Pembalikan topografi punggungan pada Gunung Paras terjadi akibat adanya
proses geomorfologi. Daerah sinklin pada lokasi ini terletak pada Gunung Paras,
dimana saat dilapangan terlihat lipatan batuan pada daerah tersebut membentuk
cekungan. Daerah antiklin pada lokasi pengamatan ini merupakan daerah
persawahan. Pada awalnya daerah sinklin ini merupakan daerah yang lebih rendah

10

daripada daerah antiklin. Tetapi karena proses eksogen (denudasional) pada daerah
antiklin terjadi dengan lebih intensif maka terjadi pembalikan topografi, dimana
daerah antiklin menjadi lebih rendah dibandingkan daerah sinklin, dan kemudian
punggungan sinklin tersebut dinamakan Gunung Paras. Faktor pengontrol adalah
litologi dan proses geomorfologi.
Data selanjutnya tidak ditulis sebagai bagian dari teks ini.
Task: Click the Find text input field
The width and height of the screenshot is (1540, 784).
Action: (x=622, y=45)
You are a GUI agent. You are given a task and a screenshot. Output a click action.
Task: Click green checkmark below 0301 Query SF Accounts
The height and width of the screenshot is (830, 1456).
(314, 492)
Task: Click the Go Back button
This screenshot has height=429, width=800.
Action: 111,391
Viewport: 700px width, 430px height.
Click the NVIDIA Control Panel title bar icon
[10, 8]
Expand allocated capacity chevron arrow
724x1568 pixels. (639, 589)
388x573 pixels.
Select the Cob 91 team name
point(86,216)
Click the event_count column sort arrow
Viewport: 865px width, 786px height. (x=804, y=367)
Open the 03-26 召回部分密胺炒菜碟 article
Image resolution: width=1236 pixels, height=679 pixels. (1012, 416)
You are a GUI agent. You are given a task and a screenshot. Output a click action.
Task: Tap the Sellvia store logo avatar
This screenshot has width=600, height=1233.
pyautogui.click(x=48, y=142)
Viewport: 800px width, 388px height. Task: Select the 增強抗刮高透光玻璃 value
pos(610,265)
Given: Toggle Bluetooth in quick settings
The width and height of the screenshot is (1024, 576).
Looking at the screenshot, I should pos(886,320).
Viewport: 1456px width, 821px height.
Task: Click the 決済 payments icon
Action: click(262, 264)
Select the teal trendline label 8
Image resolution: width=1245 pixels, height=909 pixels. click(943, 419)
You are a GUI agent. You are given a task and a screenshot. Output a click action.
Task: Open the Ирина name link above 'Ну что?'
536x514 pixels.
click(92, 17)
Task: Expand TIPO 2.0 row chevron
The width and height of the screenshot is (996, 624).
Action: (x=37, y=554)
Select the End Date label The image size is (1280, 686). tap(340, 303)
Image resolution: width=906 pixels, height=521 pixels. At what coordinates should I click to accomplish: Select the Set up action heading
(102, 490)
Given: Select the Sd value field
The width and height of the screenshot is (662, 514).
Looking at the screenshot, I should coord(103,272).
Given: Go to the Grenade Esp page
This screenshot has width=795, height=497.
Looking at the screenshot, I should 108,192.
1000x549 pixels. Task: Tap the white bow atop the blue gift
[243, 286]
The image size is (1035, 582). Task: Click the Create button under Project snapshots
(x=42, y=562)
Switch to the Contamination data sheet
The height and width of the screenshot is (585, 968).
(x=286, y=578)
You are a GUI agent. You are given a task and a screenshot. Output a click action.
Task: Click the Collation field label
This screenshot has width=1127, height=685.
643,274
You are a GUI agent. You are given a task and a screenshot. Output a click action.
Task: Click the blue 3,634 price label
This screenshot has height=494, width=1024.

Dapat diketahui dari sini bahwa daerah Gunung
Paras (lipatan sinklin) memiliki litologi yang lebih resisten dibandingkan daerah
persawahan yang merupakan daerah antiklin.

Gambar 2.8 Gunung Paras


(Foto Penulis, 2016, LP 7)

11

BAB III
PENUTUP
3.1 Evaluasi
Berdasarkan hasil ekskursi didapat bahwa daerah Karangsambung memiliki
struktur geologi yang beraneka ragam yang menjadi pengontrol masalah lingkungan
yang dapat berpotensi taerjadi di daerah tersebut seperti gerakan masa tanah dan
batuan, ileh sebab itu harus dilakukan konservasi dan pemantauan secara berkala
terhadap kondisi geologi yang ada dan dikelola dengan semestinya, agar daerah
karang sambung dapat dijadikan daerah pemukiman sekaligus penelitian.
3.2 Kesimpulan
Berdasarkan hasil pengamatan dan uraian laporan diatas dapat disimpulkan
sebagai berikut :
1. Berkat adanya kuliah lapangan ini dapat mengetahui bentang alam yang
ada di Karangsambung yang merupakan batuan bentukan dasar samudera.
2. Kawasan Cagar Alam Geologi Karangsambung terhimpun beranekaragam
batuan baik batuan beku, batuan sedimen, batuan metamorf yang sangat
kompleks dan unik serta jarang ditemukan didunia seperti rijang,
batulempung merah gampingan, serpentit, sekismika dan struktur lava
bantal yang terbentuknya dari mulai dasar samudera sampai tepian benua.
3. Terdapat proses geomorfologi yang unik pada daerah ini yaitu lembah
antiklin atau lebih dikenal dengan pembalikan topografi (amphitheatre).
Bentuk topografi yang semula antiklin berubah menjadi sinklin dan
sebaliknya sinklin berubah menjadi antiklin.